## BEGIN Records shown

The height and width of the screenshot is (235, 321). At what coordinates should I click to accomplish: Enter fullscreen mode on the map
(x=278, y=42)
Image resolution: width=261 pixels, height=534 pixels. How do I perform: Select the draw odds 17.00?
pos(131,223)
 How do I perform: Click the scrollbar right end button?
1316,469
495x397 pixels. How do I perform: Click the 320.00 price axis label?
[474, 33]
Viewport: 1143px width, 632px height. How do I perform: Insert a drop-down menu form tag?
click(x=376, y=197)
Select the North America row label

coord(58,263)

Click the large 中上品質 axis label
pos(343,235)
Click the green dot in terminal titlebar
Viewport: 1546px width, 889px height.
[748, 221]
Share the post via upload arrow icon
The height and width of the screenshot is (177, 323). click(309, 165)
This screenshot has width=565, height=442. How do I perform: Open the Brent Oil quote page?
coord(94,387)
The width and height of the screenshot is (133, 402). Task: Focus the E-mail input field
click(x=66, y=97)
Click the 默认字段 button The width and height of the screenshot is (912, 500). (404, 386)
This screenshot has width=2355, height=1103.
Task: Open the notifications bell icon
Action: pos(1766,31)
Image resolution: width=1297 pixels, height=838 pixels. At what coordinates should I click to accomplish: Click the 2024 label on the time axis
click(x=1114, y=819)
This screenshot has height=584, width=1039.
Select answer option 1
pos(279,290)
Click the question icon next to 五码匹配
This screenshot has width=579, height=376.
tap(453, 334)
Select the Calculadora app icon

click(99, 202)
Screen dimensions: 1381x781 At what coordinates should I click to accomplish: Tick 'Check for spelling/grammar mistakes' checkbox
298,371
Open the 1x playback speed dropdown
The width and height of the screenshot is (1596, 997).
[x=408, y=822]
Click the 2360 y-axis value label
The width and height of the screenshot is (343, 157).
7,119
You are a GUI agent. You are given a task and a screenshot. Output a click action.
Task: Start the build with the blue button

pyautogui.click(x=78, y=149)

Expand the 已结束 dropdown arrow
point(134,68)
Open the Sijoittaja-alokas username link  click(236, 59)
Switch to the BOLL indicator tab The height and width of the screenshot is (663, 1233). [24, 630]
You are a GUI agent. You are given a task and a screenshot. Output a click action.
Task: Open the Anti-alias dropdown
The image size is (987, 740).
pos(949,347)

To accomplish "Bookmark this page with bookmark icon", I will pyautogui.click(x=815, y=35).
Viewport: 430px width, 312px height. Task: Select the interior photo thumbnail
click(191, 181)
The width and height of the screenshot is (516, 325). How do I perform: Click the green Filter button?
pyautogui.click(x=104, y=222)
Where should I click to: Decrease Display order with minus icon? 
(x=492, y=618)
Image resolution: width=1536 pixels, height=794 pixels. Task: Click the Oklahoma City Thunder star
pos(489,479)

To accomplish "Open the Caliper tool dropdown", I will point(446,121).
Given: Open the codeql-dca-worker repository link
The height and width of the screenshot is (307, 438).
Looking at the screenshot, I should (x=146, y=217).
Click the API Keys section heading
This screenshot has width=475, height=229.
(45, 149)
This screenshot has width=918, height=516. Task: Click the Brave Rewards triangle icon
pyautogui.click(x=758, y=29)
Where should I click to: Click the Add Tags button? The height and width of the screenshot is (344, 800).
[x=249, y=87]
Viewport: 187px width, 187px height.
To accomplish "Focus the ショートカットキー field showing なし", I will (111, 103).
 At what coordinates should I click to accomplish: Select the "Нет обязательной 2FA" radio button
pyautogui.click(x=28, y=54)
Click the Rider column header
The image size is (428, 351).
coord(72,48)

## END Records shown

**Task instructions**
Render every line of the listing above as a JSON array of strings, one string per line, and skip the blank lines.

**Result of this task**
[
  "The height and width of the screenshot is (235, 321). At what coordinates should I click to accomplish: Enter fullscreen mode on the map",
  "(x=278, y=42)",
  "Image resolution: width=261 pixels, height=534 pixels. How do I perform: Select the draw odds 17.00?",
  "pos(131,223)",
  " How do I perform: Click the scrollbar right end button?",
  "1316,469",
  "495x397 pixels. How do I perform: Click the 320.00 price axis label?",
  "[474, 33]",
  "Viewport: 1143px width, 632px height. How do I perform: Insert a drop-down menu form tag?",
  "click(x=376, y=197)",
  "Select the North America row label",
  "coord(58,263)",
  "Click the large 中上品質 axis label",
  "pos(343,235)",
  "Click the green dot in terminal titlebar",
  "Viewport: 1546px width, 889px height.",
  "[748, 221]",
  "Share the post via upload arrow icon",
  "The height and width of the screenshot is (177, 323). click(309, 165)",
  "This screenshot has width=565, height=442. How do I perform: Open the Brent Oil quote page?",
  "coord(94,387)",
  "The width and height of the screenshot is (133, 402). Task: Focus the E-mail input field",
  "click(x=66, y=97)",
  "Click the 默认字段 button The width and height of the screenshot is (912, 500). (404, 386)",
  "This screenshot has width=2355, height=1103.",
  "Task: Open the notifications bell icon",
  "Action: pos(1766,31)",
  "Image resolution: width=1297 pixels, height=838 pixels. At what coordinates should I click to accomplish: Click the 2024 label on the time axis",
  "click(x=1114, y=819)",
  "This screenshot has height=584, width=1039.",
  "Select answer option 1",
  "pos(279,290)",
  "Click the question icon next to 五码匹配",
  "This screenshot has width=579, height=376.",
  "tap(453, 334)",
  "Select the Calculadora app icon",
  "click(99, 202)",
  "Screen dimensions: 1381x781 At what coordinates should I click to accomplish: Tick 'Check for spelling/grammar mistakes' checkbox",
  "298,371",
  "Open the 1x playback speed dropdown",
  "The width and height of the screenshot is (1596, 997).",
  "[x=408, y=822]",
  "Click the 2360 y-axis value label",
  "The width and height of the screenshot is (343, 157).",
  "7,119",
  "You are a GUI agent. You are given a task and a screenshot. Output a click action.",
  "Task: Start the build with the blue button",
  "pyautogui.click(x=78, y=149)",
  "Expand the 已结束 dropdown arrow",
  "point(134,68)",
  "Open the Sijoittaja-alokas username link  click(236, 59)",
  "Switch to the BOLL indicator tab The height and width of the screenshot is (663, 1233). [24, 630]",
  "You are a GUI agent. You are given a task and a screenshot. Output a click action.",
  "Task: Open the Anti-alias dropdown",
  "The image size is (987, 740).",
  "pos(949,347)",
  "To accomplish \"Bookmark this page with bookmark icon\", I will pyautogui.click(x=815, y=35).",
  "Viewport: 430px width, 312px height. Task: Select the interior photo thumbnail",
  "click(191, 181)",
  "The width and height of the screenshot is (516, 325). How do I perform: Click the green Filter button?",
  "pyautogui.click(x=104, y=222)",
  "Where should I click to: Decrease Display order with minus icon? ",
  "(x=492, y=618)",
  "Image resolution: width=1536 pixels, height=794 pixels. Task: Click the Oklahoma City Thunder star",
  "pos(489,479)",
  "To accomplish \"Open the Caliper tool dropdown\", I will point(446,121).",
  "Given: Open the codeql-dca-worker repository link",
  "The height and width of the screenshot is (307, 438).",
  "Looking at the screenshot, I should (x=146, y=217).",
  "Click the API Keys section heading",
  "This screenshot has width=475, height=229.",
  "(45, 149)",
  "This screenshot has width=918, height=516. Task: Click the Brave Rewards triangle icon",
  "pyautogui.click(x=758, y=29)",
  "Where should I click to: Click the Add Tags button? The height and width of the screenshot is (344, 800).",
  "[x=249, y=87]",
  "Viewport: 187px width, 187px height.",
  "To accomplish \"Focus the ショートカットキー field showing なし\", I will (111, 103).",
  " At what coordinates should I click to accomplish: Select the \"Нет обязательной 2FA\" radio button",
  "pyautogui.click(x=28, y=54)",
  "Click the Rider column header",
  "The image size is (428, 351).",
  "coord(72,48)"
]